SWEDEN- The 210 billion-crown (22.8 billion-euro) pension provider AMF Pension has reported a return of 4.3% in the first half of the year - compared with last year’s first half result of 5.8%.
A spokesman for AMF, owned jointly by the Confederation of Swedish Enterprise and the Swedish Trade Union Confederation, said the result compared well with the average four percent return reported by competitors.
“Everything is relative to the market,” said the spokesman, who also stressed AMF ‘s earnings in the first six months was in the region of 7.9 billion crowns. He also said the total administration cost was 0.19%, the lowest in the market.
The life insurance balanced portfolio returned a total of 8.6 billion crowns, compared with 10.3 billion crowns a year ago. Of this, 8.1% comes from the equities portfolio, comprising Swedish and foreign equities and 1.8% from bonds, comparing with last year’s five per cent.
Consolidated capital from the defined contribution business amounts to 8.5 billion crowns, up 100 million crowns, while capital from defined benefits is in the region of 10.2 billion crowns, when in the first six months of last year it was 7.5 billion crowns.

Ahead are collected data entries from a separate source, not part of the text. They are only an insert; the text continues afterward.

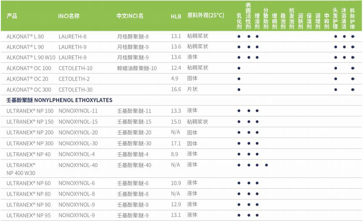Click the 沐浴清洁 dot for ALKONAT L 80

(344, 36)
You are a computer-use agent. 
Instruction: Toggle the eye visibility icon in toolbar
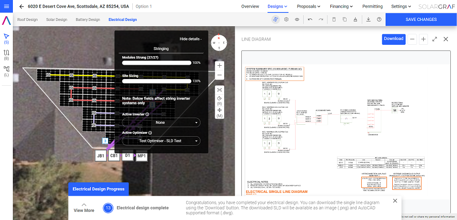[x=297, y=20]
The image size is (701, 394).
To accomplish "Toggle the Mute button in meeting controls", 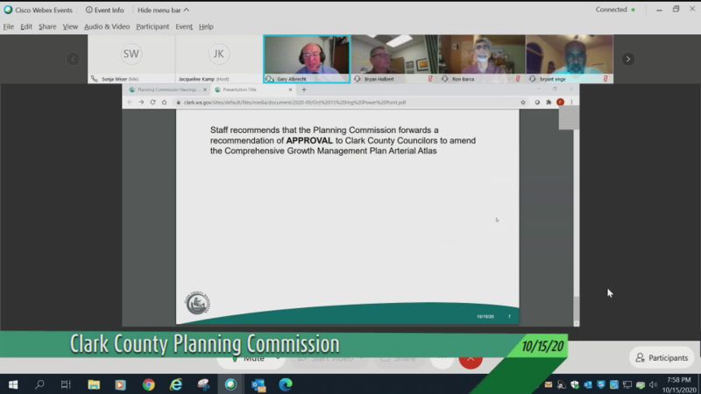I will 248,358.
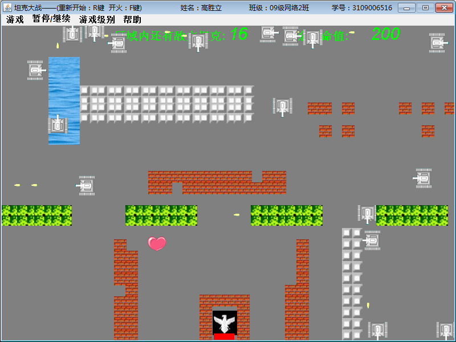This screenshot has width=456, height=342.
Task: Open the 游戏 menu
Action: (x=15, y=19)
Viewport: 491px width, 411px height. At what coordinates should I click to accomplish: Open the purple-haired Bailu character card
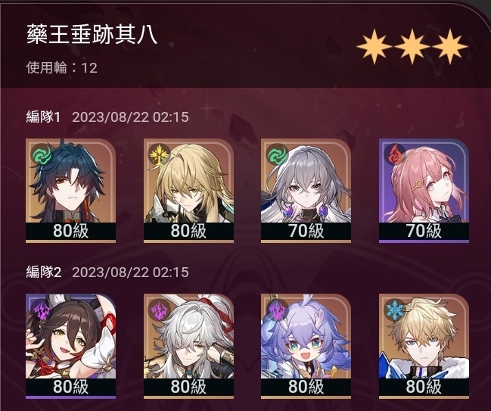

Last year, the spokesman also said, AMF was chosen as pension provider by phone firm Ericsson.
This year, AMF has been tapped again with two more pension providers by telecommunications supplier Ericsson, Sony, Electrolux, packaging solutions producer Svenska Cellulosa Aktiebolaget and Astra Zeneca.
This means that a total of 11,000 employees could chose AMF among the three proposed providers for their “traditional insurance” pension arrangements.
AMF has recently called for the government to inform the Swedish public more thoroughly on its pension options and for politicians to take on more responsibility for the 2000 pension reform, which a spokeswoman for the pension provider said was not grasped by that the public.